El gigante seguía avanzando. Veinte metros. Diez metros.
—¡Frank! —lo llamó Hazel con nerviosismo.
Frank se mantuvo firme.
—Lo tengo controlado.
Justo antes de que Alcioneo se estrellara contra él, Frank se transformó. Siempre se había sentido demasiado grande y torpe. En ese momento aprovechó esa sensación. Su cuerpo se hinchó hasta adquirir un tamaño enorme. Su piel se volvió más gruesa. Sus brazos se convirtieron en unas fuertes patas delanteras. De su boca asomaron unos colmillos, y su nariz se alargó. Se convirtió en el animal que mejor conocía: al que había cuidado, había alimentado, había bañado e incluso había provocado indigestión en el Campamento Júpiter.

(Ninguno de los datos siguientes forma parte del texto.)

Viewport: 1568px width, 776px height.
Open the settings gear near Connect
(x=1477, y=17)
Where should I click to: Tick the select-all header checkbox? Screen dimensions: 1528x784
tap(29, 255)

Alcioneo se estrelló contra un elefante adulto de diez toneladas. El gigante se tambaleó de lado. Gritó de frustración y chocó de nuevo contra Frank, pero el animal le superaba ampliamente en peso. Frank le dio un cabezazo tan fuerte que Alcioneo salió volando hacia atrás y cayó despatarrado en el hielo.
—No… puedes… matarme —gruñó Alcioneo—. No puedes…
Frank recuperó su forma normal. Se acercó al gigante, cuyas heridas llenas de petróleo estaban echando humo. Las piedras preciosas se cayeron de su cabello y chisporrotearon en la nieve. Su piel dorada empezó a corroerse, haciéndose pedazos.
Hazel desmontó del caballo y se situó al lado de Frank empuñando la espada.
—¿Puedo?
Frank asintió con la cabeza. Miró a los furiosos ojos del gigante.
—Un consejo, Alcioneo. La próxima vez que elijas el estado más grande como hogar, no te establezcas en la parte que mide solo dieciséis kilómetros de ancho. Bienvenido a Canadá, idiota.
La espada de Hazel cayó sobre el cuello del gigante. Alcioneo se deshizo en un montón de piedras carísimas.
Hazel y Frank permanecieron el uno al lado del otro durante un rato, observando como los restos del gigante se derretían en el hielo. Frank recogió la cuerda.
—¿Un elefante? —preguntó Hazel.
Frank se rascó el cuello.
—Sí. Me pareció buena idea.
La expresión de ella era indescifrable. Frank tenía miedo de haber hecho algo tan raro que Hazel no quisiera volver a acercarse a él. Frank Zhang: patoso, hijo de Marte, paquidermo a tiempo parcial.
Entonces ella le dio un beso; un beso en los labios de verdad, mucho mejor que el que le había dado a Percy en el avión.
—Eres increíble —dijo—. Y un elefante muy guapo.
Frank se puso tan nervioso que creyó que las botas se le derretirían a través del hielo. Antes de que pudiera decir algo, una voz resonó a través del valle.
«No habéis vencido.»
Frank levantó la vista. Unas sombras se movían a través de la montaña más cercana, formando el rostro de una mujer dormida.
«No llegaréis a casa a tiempo —dijo la voz de Gaia en tono burlón—. Ahora mismo Tánatos está asistiendo a la muerte del Campamento Júpiter, la destrucción definitiva de vuestros amigos romanos.»
La montaña retumbó como si toda la tierra se estuviera riendo. Las sombras desaparecieron.
Hazel y Frank se miraron. Ninguno de los dos dijo una palabra. Montaron a Arión y regresaron a toda velocidad hacia la bahía del glaciar.